* START Reading text *

Wednesday, August 12, 2020


One Retainer to Prince Albert of Monaco

Spring 2005

Having created an intelligence apparatus 33 months earlier, the Prince began his reign well informed about what was going on inside his principality.  

He already knew the identities of those who gave Monaco a bad name in the eyes of the intelligence community; those responsible for Monaco’s inclusion on the blacklist maintained by the Organization for Economic Co-Operation and Development in Brussels. 

It was now down to the Prince to do something about it.

The good guys are mourning, I scribbled into my leather journal.  But the bad guys aren’t slowing down—they’re working double-time.  So we need to work triple time.

Monegasque law 890, Article 4-3, modified by law 23/12/1992, provides for a “penalty of ten to twenty years for any transfer through one’s own account or someone else’s account of funds or titles from abroad into the principality, or vice versa, that come directly or indirectly from financial recycling operations.”

The Prince already knew the identities of numerous persons within his small country who were contravening this law.

Under these new circumstances, I flew to Washington for deep consultations of the veiled kind, with all the usual suspects.

It was former CIA station chief Jerry G, at the bar in the Daily Grill in Georgetown, who asked me a very pertinent question:   

“Does Albert want to run Monaco or does he want Monaco to run him?”  

At the time, I thought this to be impertinent.  I truly believed the Prince wanted to run Monaco, not the other away around.

An hour later, over clam chowder, oysters Rockefeller, and a bottle of Beringer cabernet at Martin’s Tavern across the street, Clair George told me that the Washington establishment was determined to finish Porter Goss and his Goss-lings—“and DC always wins,” he said.          

Our chairman emeritus added this advice: 

“Corrupt French interests are at stake.  They will think you are CIA.  Don’t push too hard.  The French are perfectly capable of throwing you out and telling you not to return.”  Clair added, “Your name is known, with a question mark, to every European intelligence service.”  

He encouraged me to make contact with the French.

Next evening, April 12th, CIA's best and brightest wined and dined me in the private room at Morton's Steakhouse in Tyson's Corner, Virginia.

* END Reading text *
* START Information supplied *

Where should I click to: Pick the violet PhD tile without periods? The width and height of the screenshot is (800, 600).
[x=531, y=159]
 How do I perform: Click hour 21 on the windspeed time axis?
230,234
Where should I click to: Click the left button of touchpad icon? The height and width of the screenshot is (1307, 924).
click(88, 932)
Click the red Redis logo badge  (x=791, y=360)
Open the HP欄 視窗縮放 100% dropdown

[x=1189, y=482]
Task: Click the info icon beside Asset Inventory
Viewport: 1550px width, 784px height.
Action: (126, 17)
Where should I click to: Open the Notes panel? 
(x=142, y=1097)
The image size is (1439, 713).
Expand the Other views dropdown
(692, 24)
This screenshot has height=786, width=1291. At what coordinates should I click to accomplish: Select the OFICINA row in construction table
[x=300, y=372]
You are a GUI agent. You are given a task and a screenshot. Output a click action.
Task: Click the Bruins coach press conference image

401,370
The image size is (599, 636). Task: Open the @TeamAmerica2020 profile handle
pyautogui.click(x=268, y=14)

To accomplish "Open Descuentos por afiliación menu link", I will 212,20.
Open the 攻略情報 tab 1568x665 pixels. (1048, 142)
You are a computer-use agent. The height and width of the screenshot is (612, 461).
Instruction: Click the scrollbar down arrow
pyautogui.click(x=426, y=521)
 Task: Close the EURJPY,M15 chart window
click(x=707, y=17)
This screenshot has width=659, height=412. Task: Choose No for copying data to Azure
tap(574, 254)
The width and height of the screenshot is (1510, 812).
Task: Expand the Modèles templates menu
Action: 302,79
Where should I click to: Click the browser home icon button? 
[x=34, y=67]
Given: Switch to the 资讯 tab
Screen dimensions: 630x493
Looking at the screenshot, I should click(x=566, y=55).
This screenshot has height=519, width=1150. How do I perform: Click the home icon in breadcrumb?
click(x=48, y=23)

* END Information supplied *

Task set →
a) Copy word for word the part of the Monaco passage that opens with the words containing "One Retainer to" and closes with "inside his principality.".
b) In the Monaco passage, what did Clair George say the Washington establishment was determined to do?
c) Carry on the Monaco passage from its last sentence.

Responses for each task →
a)
One Retainer to Prince Albert of Monaco

Spring 2005

Having created an intelligence apparatus 33 months earlier, the Prince began his reign well informed about what was going on inside his principality.

b) Finish Porter Goss and his Goss-lings.

c)
Later, beneath the journal entry of this occasion, I wrote:  

It’s very simple:  My country is doomed.  

For a start, loggerheaded LIPS had conveyed none of our reporting to Phil R at headquarters, and though we in Monaco had been awaiting data from Phil (data that LIPS told us he had requested on our behalf), Phil was bewildered, truly unaware of what we had asked for.  

What’s more, “Phil’s focus targets,” as conveyed to us by LIPS, turned out to be LIPS's own ideations and had not come from Phil at all.

In other words, LIPS was willfully blocking traffic between Monaco and headquarters.

As such, this muggle had, effectively, sabotaged operations specifically sanctioned by headquarters as part of the Goss Doctrine and approved by the DCI himself.

When I mentioned this to Clair George, he was outraged.

"That is a fireable offense!" he thundered.

Back in London, I met with Ian M at Davy’s wine cellar in St. James’s to share a bottle of Spanish rioja.  

Ian had left SIS the previous summer and become Head of Global Security for Shell Oil.  I broached with him my interest in an introduction to the French.  He offered to handle this. 

“Now that Albert is in charge,” he added, “you must make the transformation in your own mind that as intelligence chief for a small sovereign state you can deal with all intelligence services.  It’s better to go to the French before the French go to Albert and try to convince him you’re a CIA asset.  The French will be fine as long as you make it clear you’re not working against their national interests but that you’ll work with them against mutual enemies.  But why stop there?” posed Ian.  “Would you like to meet somebody very senior in the Russian FSB?”

I could see it now, a dozen STEs lined up along my M-Base desk.

I returned to a Monaco in mourning in mid-April and strolled around the Palace forecourt beneath gloomy skies, viewing sympathy floral arrangements in long rows, inspecting whom each was from.  

I later wrote in my journal:  

The bigger the bouquet, the dirtier the deal.

Inside the Cathedral, Rainier lay buried beneath a concrete slab, next to Princess Grace.

With succession in mind, the Italian press focused on Jazmin Grace, the Prince’s illegitimate daughter.

It was the Prince’s plan to lay low in Monaco through the three-month mourning period, except for a brief trip to Singapore in July for the International Olympic Committee vote on the whereabouts of the 2012 Olympics.  

The Prince could not bring himself to sleep at the Palace, intimidated, I’d heard, by his father’s lingering presence.  

And he was angry at the audacity of someone named Jean-Paul Carteron, who, on the death of Prince Rainer, had written him a three-page letter with instructions on how to run his principality.  So angry, in fact, the Prince tasked me to target the Monaco-based Carteron for investigation.

On April 19th, I had word that the Prince wanted to see me.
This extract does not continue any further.